In the complaint, as well as in the government’s proposed permanent injunction, the government sought an order prohibiting Serra and its co-owners from “receiving, preparing, processing, packing, holding, and distributing all food at or from their facility . . . unless and until” they bring such operations into compliance with the FDCA and FDA’s regulations “to FDA’s satisfaction.” Id. at 8-9.

Ruling on a motion for summary judgment filed by the government, the Court held that the company had violated the FDCA by introducing adulterated food into interstate commerce and causing food to become adulterated while it was held for sale after shipment, and it granted the government’s motion for summary judgment. Order at 10. The Court held that the government was entitled to injunctive relief, but noted that it was “not disposed to immediately close the facility; the fact that it has continued to operate during the pendency of the case is of significance.” Id. at 14. The court then ordered the parties to reach a resolution on the language of the injunction.

It appears that the government acquiesced in the judge’s concern that Serra be permitted to continue operations, despite the government winning its motion for summary judgment. The only issue that the government and defendants were unable to resolve without the Court’s involvement was the extent of time for which the injunction would remain in effect. The government wanted it to remain for five years; the defendants wanted a sunset provision of one year.

In the injunction issued on April 4, 2016, the Court imposed various cGMP controls and reporting requirements upon the defendants, presumably as the parties had negotiated, but it sided with the government by imposing a five-year sunset provision. The Court, however, did not order a shutdown of Serra’s operations.

The most interesting fact in this case is that the Court did not want to allow a shutdown of Serra’s operations, and that the government apparently backed off from seeking this provision in the injunction.

Often, larger drug and device companies will feel the need to ensure peace between them and FDA, and they will not challenge a shutdown provision in a proposed FDA injunction for fear of further angering FDA. Food companies, on the other hand, are often smaller, and scrutiny from FDA is rarer than with drug and device companies. These food companies may feel less of a need to stay in FDA’s good graces, and might freely challenge proposed injunction provisions that they believe are too onerous. And, from other cases we have observed, these food companies appear to be having some success with pushing back against shutdown provisions and continuing operations throughout the entirety of the term of an injunction. See, e.g., Permanent Injunction, United States v. Am. Mercantile Corp., No. 2:11-cv-02371 (W.D. Tenn. Nov. 8, 2012) (a case in which this firm represented the defendants).

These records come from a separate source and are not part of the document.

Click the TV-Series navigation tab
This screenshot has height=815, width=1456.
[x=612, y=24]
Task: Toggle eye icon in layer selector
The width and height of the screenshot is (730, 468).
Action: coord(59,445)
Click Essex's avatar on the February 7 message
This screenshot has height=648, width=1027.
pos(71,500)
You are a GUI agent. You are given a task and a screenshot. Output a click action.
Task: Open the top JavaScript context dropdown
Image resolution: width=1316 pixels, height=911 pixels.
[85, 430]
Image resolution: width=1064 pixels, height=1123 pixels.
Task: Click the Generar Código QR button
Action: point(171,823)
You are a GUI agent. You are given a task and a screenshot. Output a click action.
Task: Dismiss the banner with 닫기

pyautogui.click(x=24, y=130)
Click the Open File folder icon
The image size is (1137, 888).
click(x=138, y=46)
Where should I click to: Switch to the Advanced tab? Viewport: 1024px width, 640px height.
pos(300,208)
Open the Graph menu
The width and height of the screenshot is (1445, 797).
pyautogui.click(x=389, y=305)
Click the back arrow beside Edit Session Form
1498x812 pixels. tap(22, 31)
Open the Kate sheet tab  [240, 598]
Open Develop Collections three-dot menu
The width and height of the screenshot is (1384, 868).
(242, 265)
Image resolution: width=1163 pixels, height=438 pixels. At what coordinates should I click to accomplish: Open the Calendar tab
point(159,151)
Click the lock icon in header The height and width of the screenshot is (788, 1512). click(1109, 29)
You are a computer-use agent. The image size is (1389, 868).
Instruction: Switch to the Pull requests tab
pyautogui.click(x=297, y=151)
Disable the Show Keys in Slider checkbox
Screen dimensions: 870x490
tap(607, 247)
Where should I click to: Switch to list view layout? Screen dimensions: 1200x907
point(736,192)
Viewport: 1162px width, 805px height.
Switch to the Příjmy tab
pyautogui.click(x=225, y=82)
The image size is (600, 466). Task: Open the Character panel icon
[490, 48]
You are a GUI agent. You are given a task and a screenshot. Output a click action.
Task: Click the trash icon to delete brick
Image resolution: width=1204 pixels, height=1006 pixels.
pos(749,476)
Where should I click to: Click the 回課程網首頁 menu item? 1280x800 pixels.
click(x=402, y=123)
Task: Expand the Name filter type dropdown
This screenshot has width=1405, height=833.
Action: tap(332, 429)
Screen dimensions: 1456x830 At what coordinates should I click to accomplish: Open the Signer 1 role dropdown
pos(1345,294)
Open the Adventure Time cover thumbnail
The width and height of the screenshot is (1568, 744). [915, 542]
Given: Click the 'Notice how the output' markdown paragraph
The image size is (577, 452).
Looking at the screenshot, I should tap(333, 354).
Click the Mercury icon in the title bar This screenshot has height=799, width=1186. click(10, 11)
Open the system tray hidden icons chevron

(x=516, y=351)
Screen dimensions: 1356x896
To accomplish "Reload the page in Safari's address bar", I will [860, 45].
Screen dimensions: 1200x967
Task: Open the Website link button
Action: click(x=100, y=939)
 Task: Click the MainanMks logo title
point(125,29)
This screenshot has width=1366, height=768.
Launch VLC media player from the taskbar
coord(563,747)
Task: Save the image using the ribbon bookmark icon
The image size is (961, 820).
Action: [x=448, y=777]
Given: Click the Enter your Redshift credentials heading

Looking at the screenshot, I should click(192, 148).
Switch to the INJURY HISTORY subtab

Of course, all cases are fact specific, and it is impossible to know how a particular court or the government will act in other civil injunction cases. It does appear, though, that, in civil injunction cases, if FDA-regulated companies push back against the government’s proposal for a shutdown of company operations, courts may reject the government’s demand for an injunction that completely shuts down a company’s operations and puts most or all of its employees out of work. And the government may be willing to acquiesce to this objection if properly pushed.